Tuesday, 21 June 2011

Unst; a camping trip

Clare's Dad is up for a couple of weeks and as the weather was spectacular by Shetland standards we decided to put the dog in the kennels at Gott and go up to Unst for a weekends camping. 

First stop on Unst was the remains of Muness Castle , the most northerly castle in Britain and built for a relative of Earl Patrick Stewart who had Scalloway Castle built.  It's in such a lovely spot with views over Fetlar and the surrounding headland and beaches. 

By some weird fate the current door of the castle is from the remains of The House of Lund, just near the beach we'd be camping at. There is supposed to be the cloven foot print of the devil in the doorway that remains of the house, but we couldn't find it.

Here's Beren doing a bit of house work...

And when you've done that clean out the oven!

So off we trundled towards Lund and the beach at the back of Lunda Wick where the remains of St Olaf's Church are. Surprisingly, there were a few caravans un-hitched and making camp there, but we were heading north along the beach to a grassy spot behind the dunes.


We had a few overly inquisitive ponies to deal with. One was actually a bit worrying for a while, deciding that Beren was fair game. Thankfully they settled down eventually.

Over the next headland was another beautiful cove and sandy beach. I came across this sheep and was a bit puzzled as to whether I should try to extricate it , but reckoning it should be able to get back along the cliffs- and having no idea how I could help- I left it to it's own devices.

Beren found himself in a few tricky situations with his exploring, similarly, he was left to sort himself out - with a watchful eye of course.

When we returned the nasty neddy was caught eating our breakfast rolls from inside the tent! Oddly enough he was not the least bit bothered by being caught bun in mouth! 

Boy, it was a hot day. I sat under the golf umbrella keeping out of the 15c scorcher, while Clare and her Dad felt a chill in the air. It was good to potter about, have a fire and watch Beren playing freely.

All the fun left us all wiped out and Beren happily snuggled up for a good nights sleep in the tent.

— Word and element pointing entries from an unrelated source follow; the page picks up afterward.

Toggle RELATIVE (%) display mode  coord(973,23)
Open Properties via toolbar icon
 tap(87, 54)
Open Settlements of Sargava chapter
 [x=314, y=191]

After packing up in the morning we headed further north to Hermaness National Nature Reserve; a fantastic piece of coast and home to more than 100,000 breeding sea birds such as gannets, puffins and bonxies.

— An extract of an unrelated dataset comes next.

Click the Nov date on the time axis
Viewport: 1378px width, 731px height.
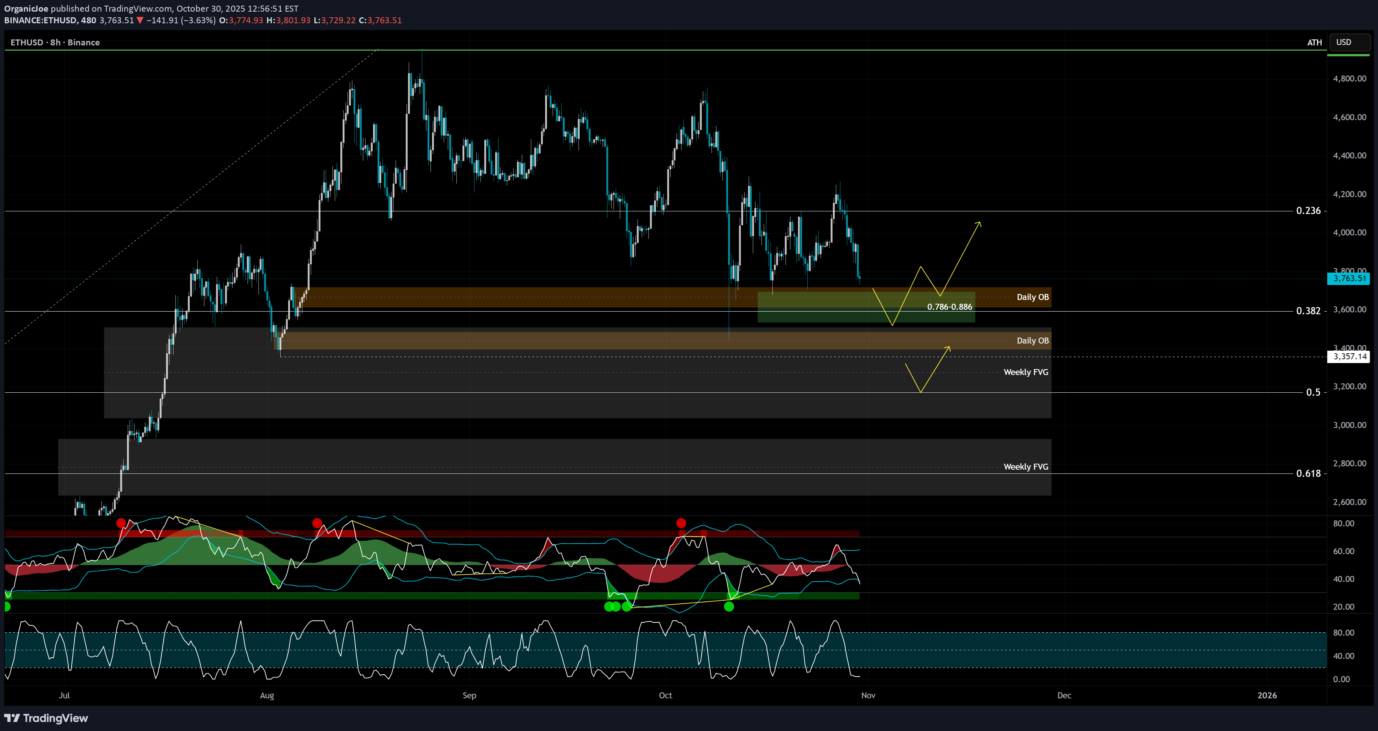pos(868,695)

It really is an awesome spectacle, both scenery and bird wise. I was very much struggling by then, but it was wonderful; I can't wait to get back there sometime.

Here's a view of Muckle Flugga Lighthouse in the distance...

I wasn't the only one tired out...

Anyway here's a selection of sights from our brief visit up there...


And then it was off home...

All that was too much fun for me and don't my bones know it, but I hope to re-visit Hermaness before the end of 'the season' and many other places on Unst eventually.

Sunday, 12 June 2011

Prickly pest and beautiful guest

I've been trying to rest this weekend. Other than going to South Nesting to the rowing regatta (as a spectator) yesterday, I've been pretty lazy for a change. Watching Star Wars and reading mostly.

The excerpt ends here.